Oregon's farmers compete with growers in other states, and even in other countries. Neighboring Idaho doesn't have anything like the regulations and fees included in HB 2020, Dresler pointed out.
Analysts said the bill would have immediately resulted in higher fuel costs, something opponents zeroed in on.
Rep. Lynn Findley, R-Vale, worried that the increased cost of fuel, for example, could make Oregon farmers less competitive. "In my district, you take a farmer in Ontario that grows onions," Findley said. "When he sells his onions, he sells them on an open market with growers from Idaho, and if the farmer from Oregon has to pay 22 cents a gallon more for fuel, his operating costs are up. … The guy from Idaho whose fuel is 22 cents a gallon cheaper, his cost of production is less, but they're selling the same product to the same people."
It's not just farmers and loggers, either. Higher fuel prices affect urban and rural Oregon differently. While Portlanders might complain about sitting in traffic not experienced in places like Coos Bay and Ontario, most of the distances they travel are short, and to get to some appointments, they can walk, bike, or take the bus or light rail.
In places where the population density is low, like Findley's district — which is roughly the size of South Carolina — it's a different story. "The people that don't have those expenses say, 'Well, you have to reduce your car driving,'" Findley said. "(But) you have to be able to live and eat. You go to a doctor, you drive 150 miles. … It's a different set of rules."
Many of Roblan's constituents face challenges he thinks go unappreciated in the Portland area.

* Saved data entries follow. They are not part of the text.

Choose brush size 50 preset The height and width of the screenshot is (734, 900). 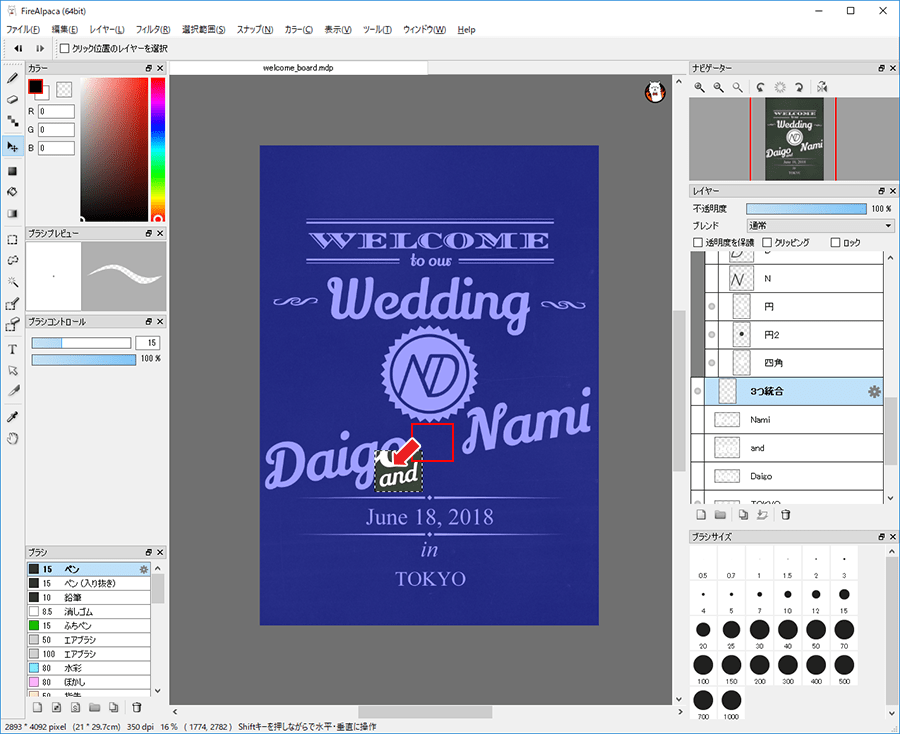(814, 630)
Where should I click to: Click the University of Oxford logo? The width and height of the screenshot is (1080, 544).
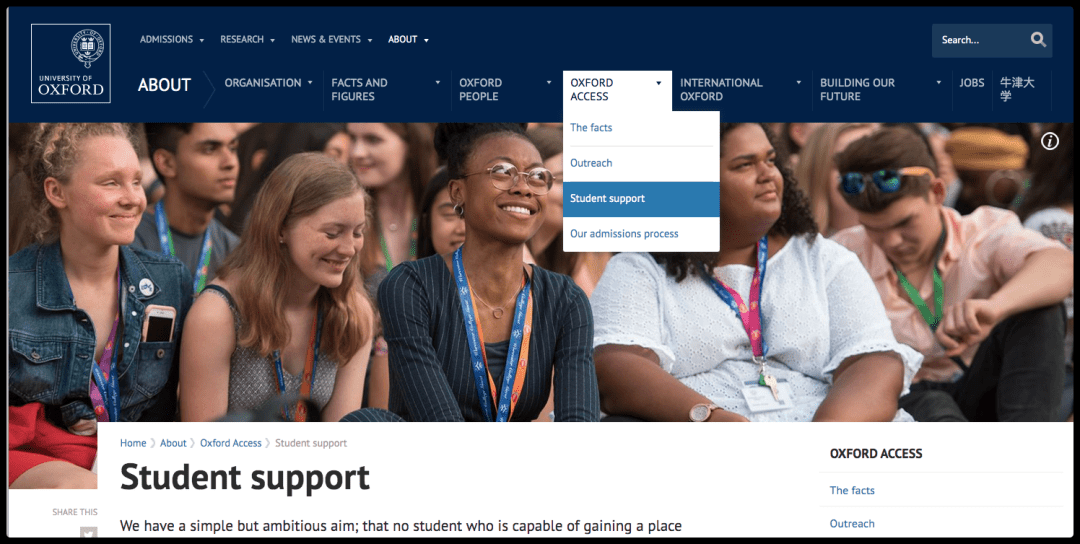click(x=71, y=63)
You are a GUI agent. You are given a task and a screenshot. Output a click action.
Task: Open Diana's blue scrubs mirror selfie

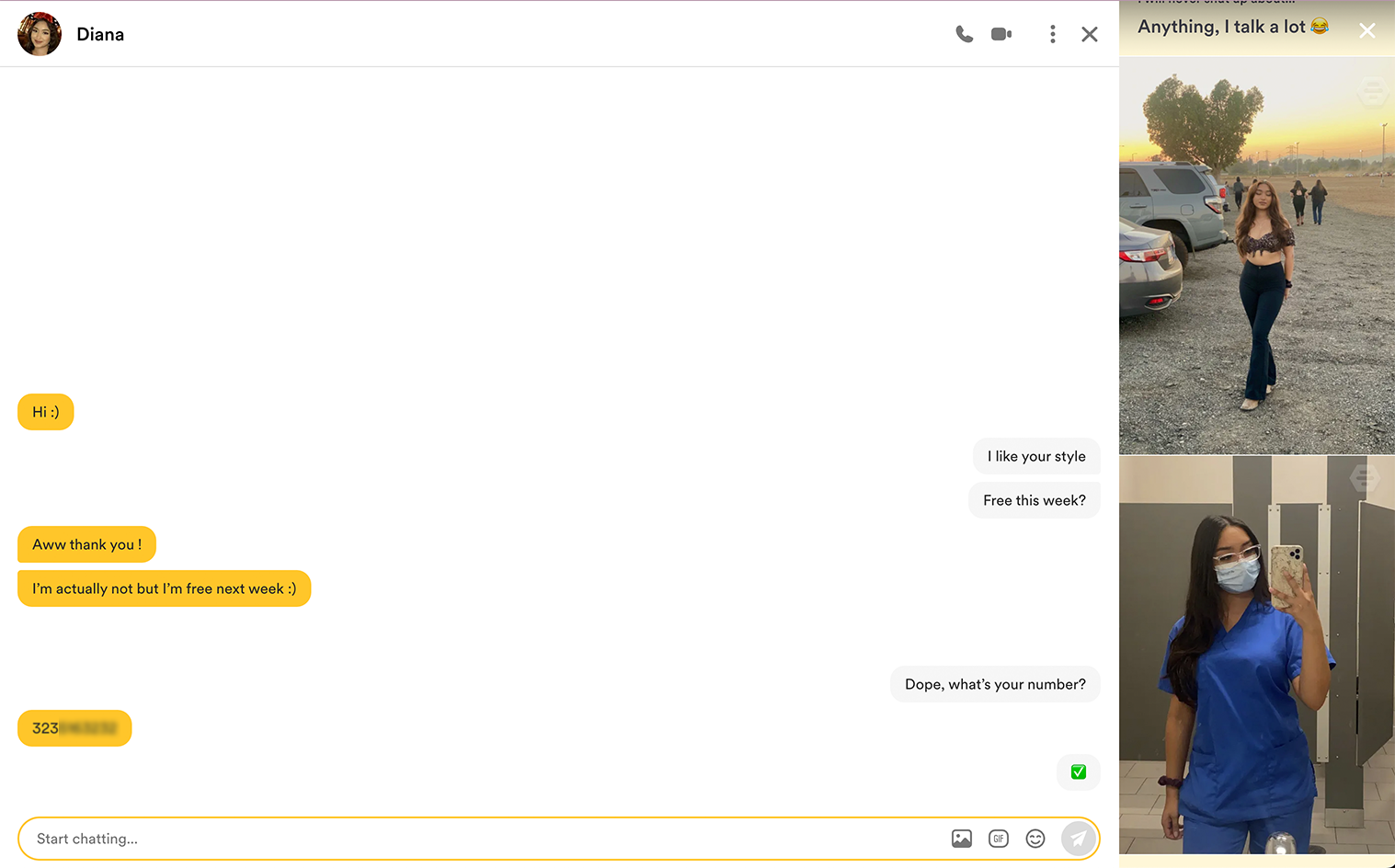pyautogui.click(x=1256, y=655)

His Senate district, which covers most of the Oregon Coast, has shifted further toward Republicans than any other during the past six years, according to voter registration data.
"We want our kids to have the same kinds of schools and the same opportunities that people in Beaverton and Lake Oswego have," Roblan said. "But rarely do we see the resources come to allow that.
"I think people are sympathetic for poor people living on the coast, but I don't think they really understand the plight they have been in, for as long as they have been in it."
In some circles, the rhetoric grew heated. During a Facebook livestream recently, Stewart Rhodes, president of the far-right Oath Keepers militia group, argued that Oregon is in the midst of "a cold civil war."
"This is a war on rural America. This is a war on the political right," Rhodes told listeners. "And they're using this so-called ecological emergency as their excuse for cramming through what really is a socialist or Marxist war on their political opponents."
Rhodes did not respond to an interview request.
"There are people who do not see life the way we do in rural Oregon, and they're aiming to change that, including retooling the entire economy around green jobs," said House Republican Leader Carl Wilson in a recent interview with Grants Pass radio station KAJO. "That, I tell you, is a disaster in the making."
Claims like that frustrate Golden, a mild-mannered PBS host who was elected to succeed Republican Alan DeBoer last year.
"Again and again, you hear how this bill will destroy rural Oregon — crush people's lives," he said. "I really hope before people believe that, they look at the bill. … My only anger about this, really, is the way that the flames are getting fanned by people who know better."